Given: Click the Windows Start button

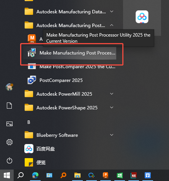Looking at the screenshot, I should 7,175.
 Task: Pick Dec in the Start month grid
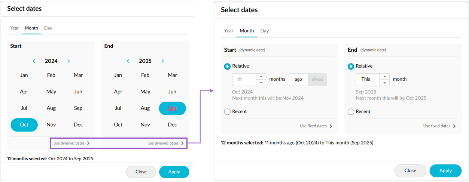(78, 124)
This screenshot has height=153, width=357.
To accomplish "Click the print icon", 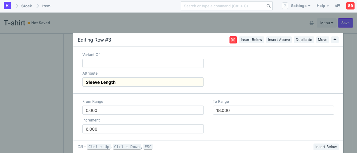I will pos(311,23).
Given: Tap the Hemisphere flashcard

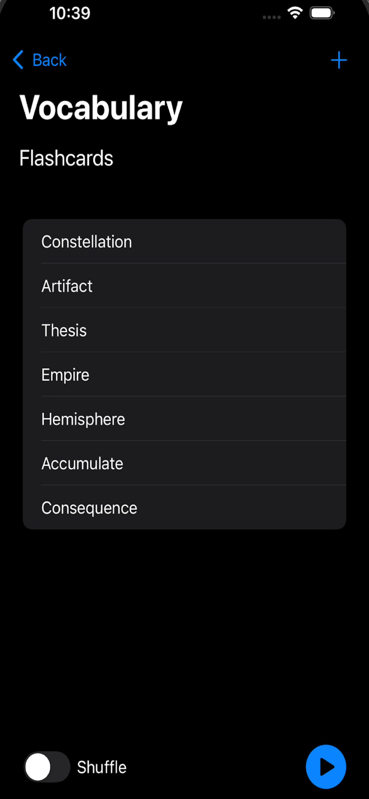Looking at the screenshot, I should (185, 419).
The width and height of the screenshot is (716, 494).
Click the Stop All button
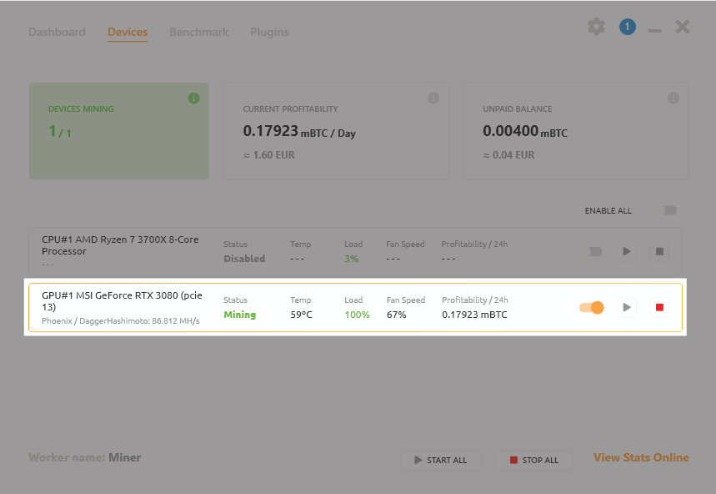point(533,460)
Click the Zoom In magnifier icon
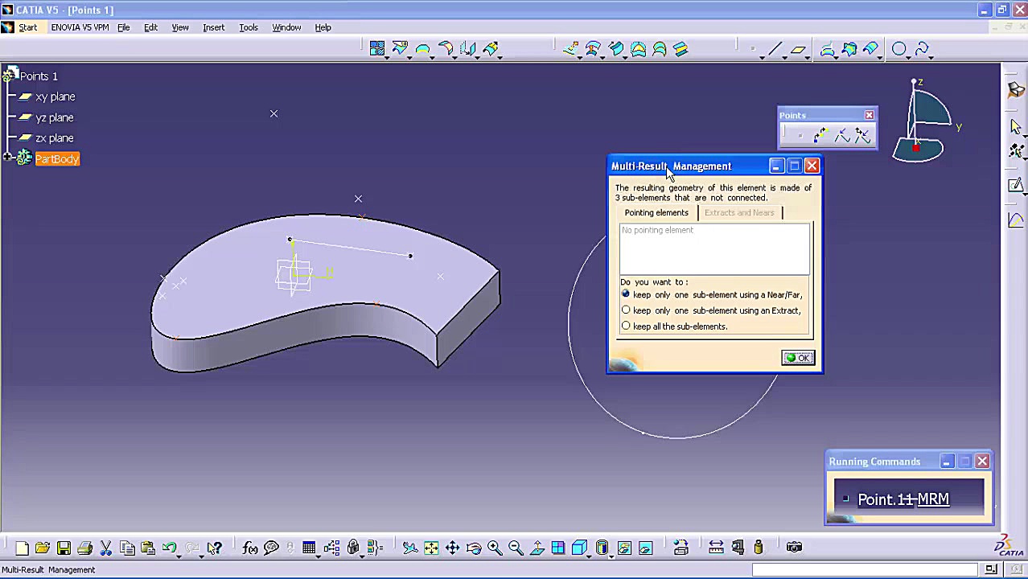Screen dimensions: 1028x579 (x=495, y=548)
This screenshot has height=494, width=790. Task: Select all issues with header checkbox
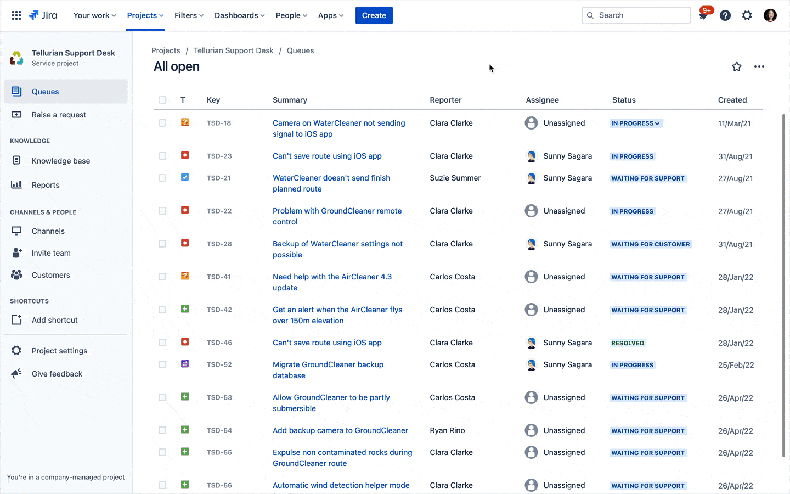click(162, 100)
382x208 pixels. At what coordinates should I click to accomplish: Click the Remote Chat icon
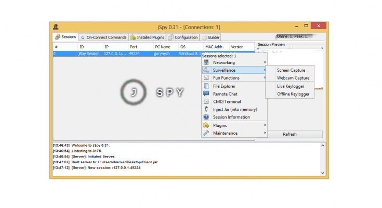click(x=206, y=94)
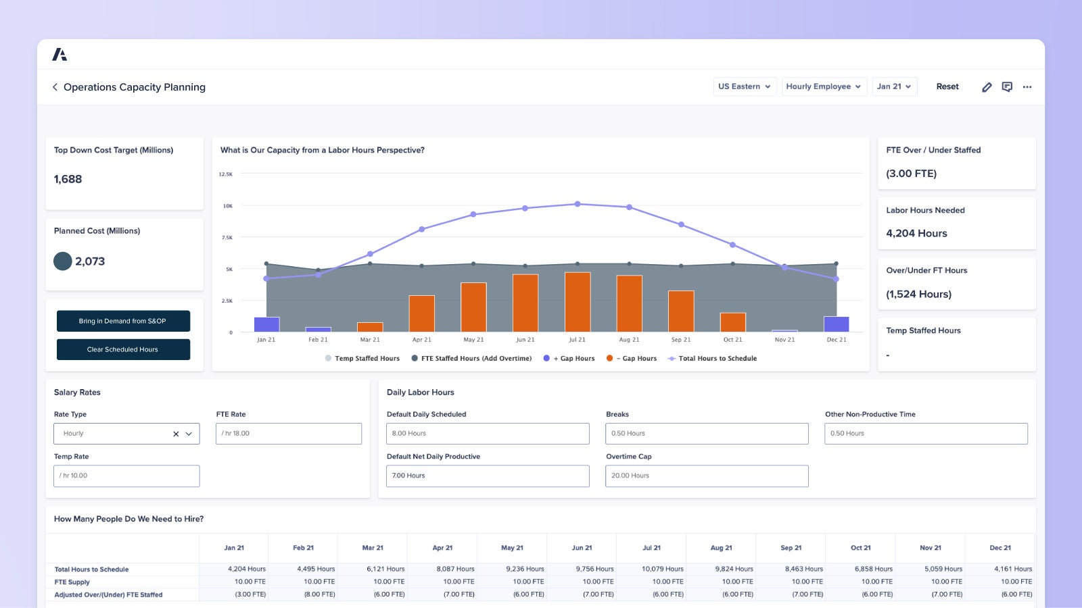Click the more options ellipsis icon
This screenshot has width=1082, height=608.
click(1027, 86)
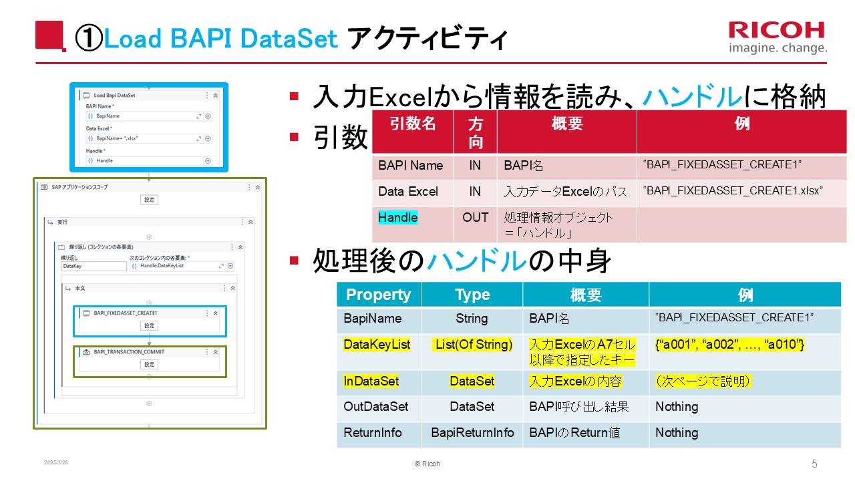Collapse the BAPI_FIXEDASSET_CREATE1 activity
Viewport: 855px width, 481px height.
216,313
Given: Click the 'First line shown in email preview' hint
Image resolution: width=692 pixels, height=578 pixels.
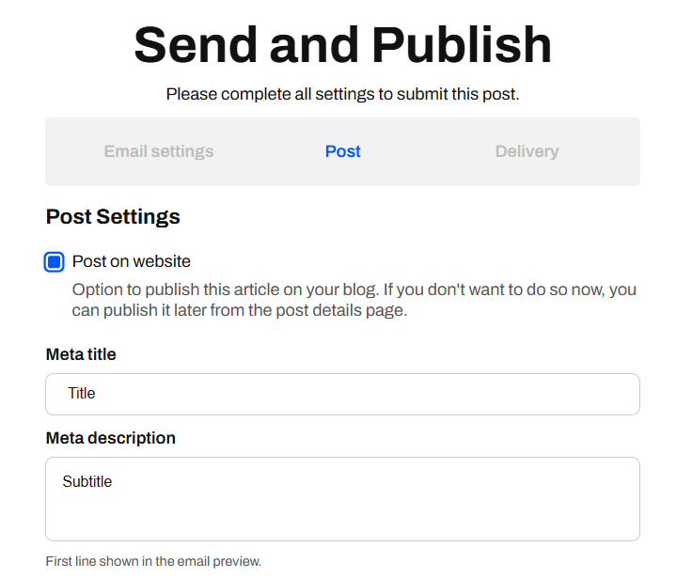Looking at the screenshot, I should point(153,561).
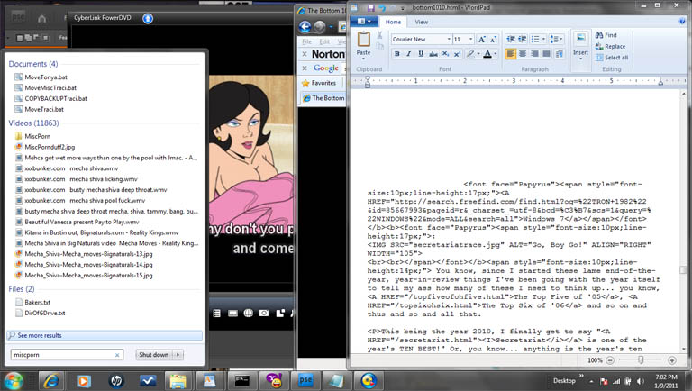Switch to the View ribbon tab
This screenshot has height=391, width=692.
point(423,22)
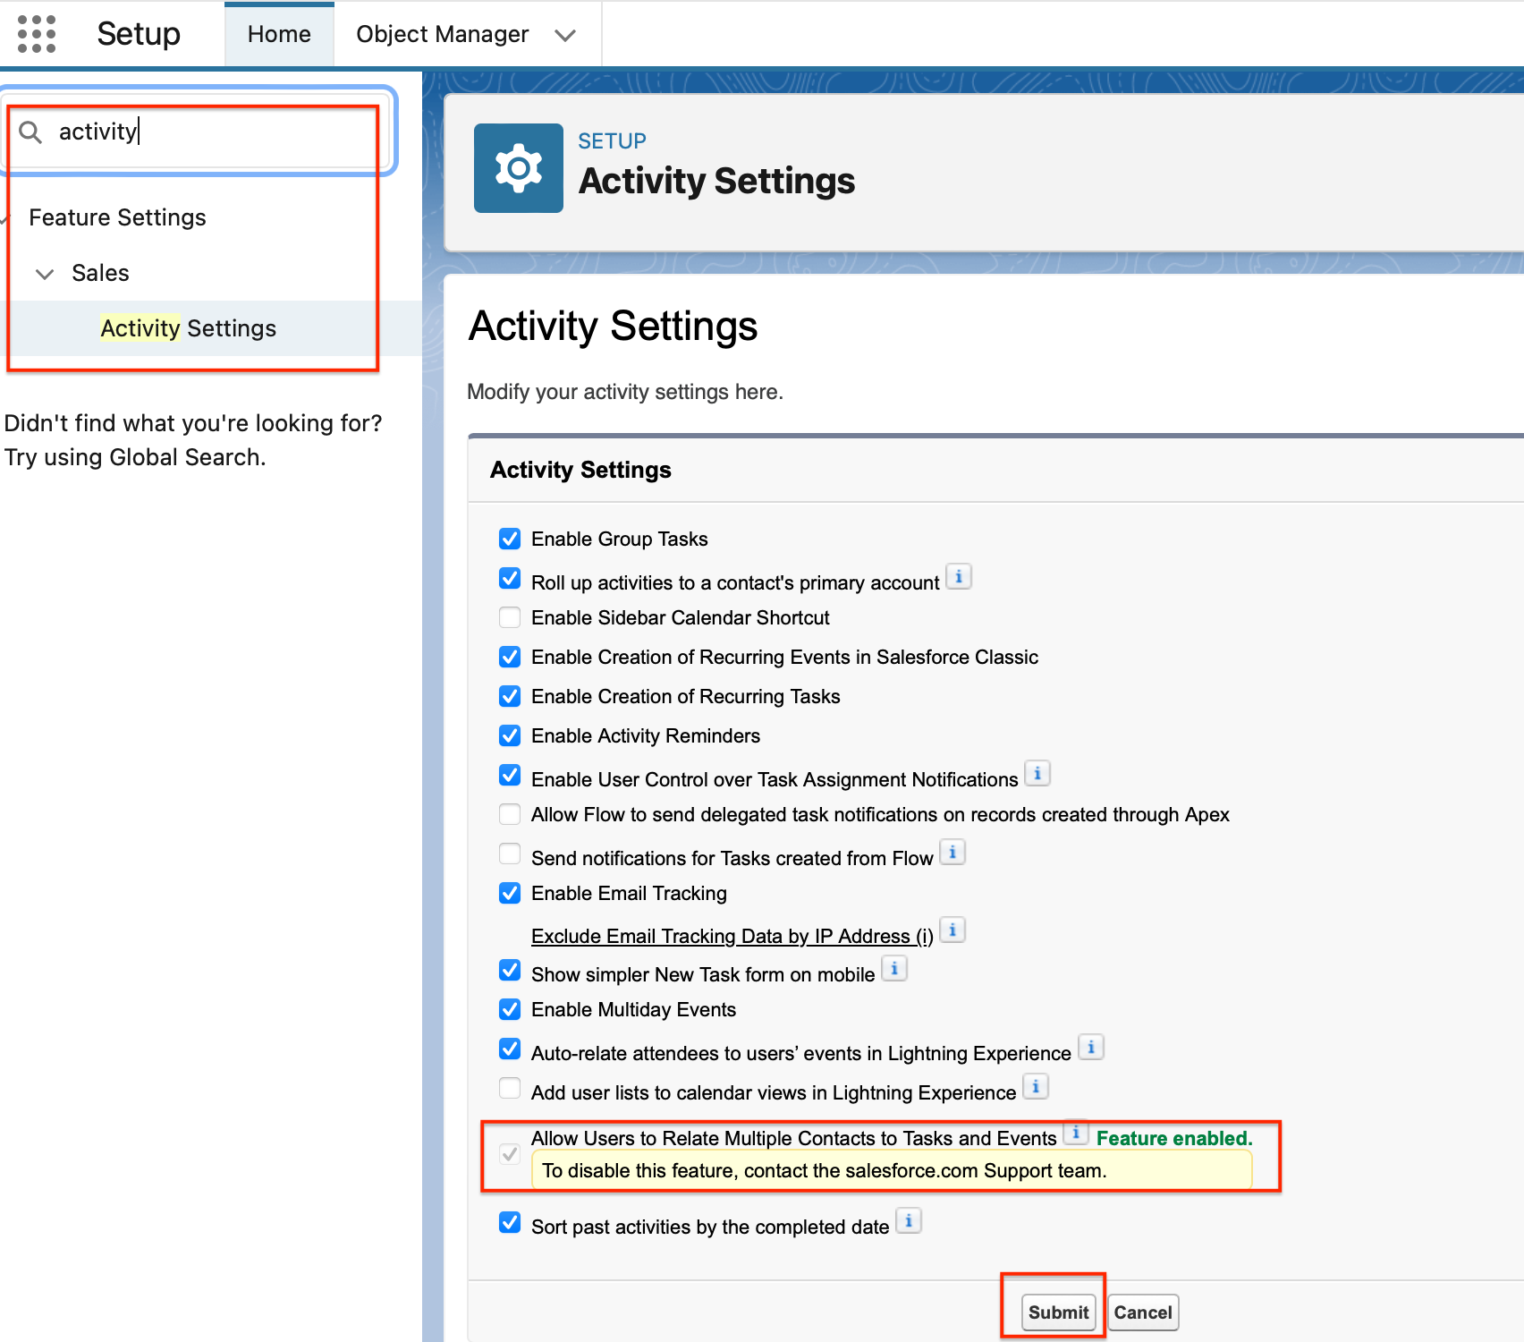Enable Sidebar Calendar Shortcut
The width and height of the screenshot is (1524, 1342).
[x=509, y=616]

* * *

• **Task to complete**
Return the listing above verbatim, starting with the line containing "Given: Tap the Hemisphere flashcard" and going on through the end of the listing, with both ends included and the pictures left out.

• **Answer to this task**
Given: Tap the Hemisphere flashcard

Looking at the screenshot, I should (185, 419).
The width and height of the screenshot is (716, 494).
Click the Stop All button
point(533,460)
Click the Zoom In magnifier icon
Screen dimensions: 1028x579 (x=495, y=548)
This screenshot has height=494, width=790. Task: Select all issues with header checkbox
click(162, 100)
382x208 pixels. At what coordinates should I click to accomplish: Click the Remote Chat icon
click(x=206, y=94)
Click the more options ellipsis icon
This screenshot has width=1082, height=608.
click(1027, 86)
Collapse the BAPI_FIXEDASSET_CREATE1 activity
Viewport: 855px width, 481px height.
216,313
Given: Click the 'First line shown in email preview' hint
Image resolution: width=692 pixels, height=578 pixels.
Looking at the screenshot, I should point(153,561).
Switch to the View ribbon tab
This screenshot has height=391, width=692.
point(423,22)
Enable Sidebar Calendar Shortcut
The width and height of the screenshot is (1524, 1342).
[x=509, y=616]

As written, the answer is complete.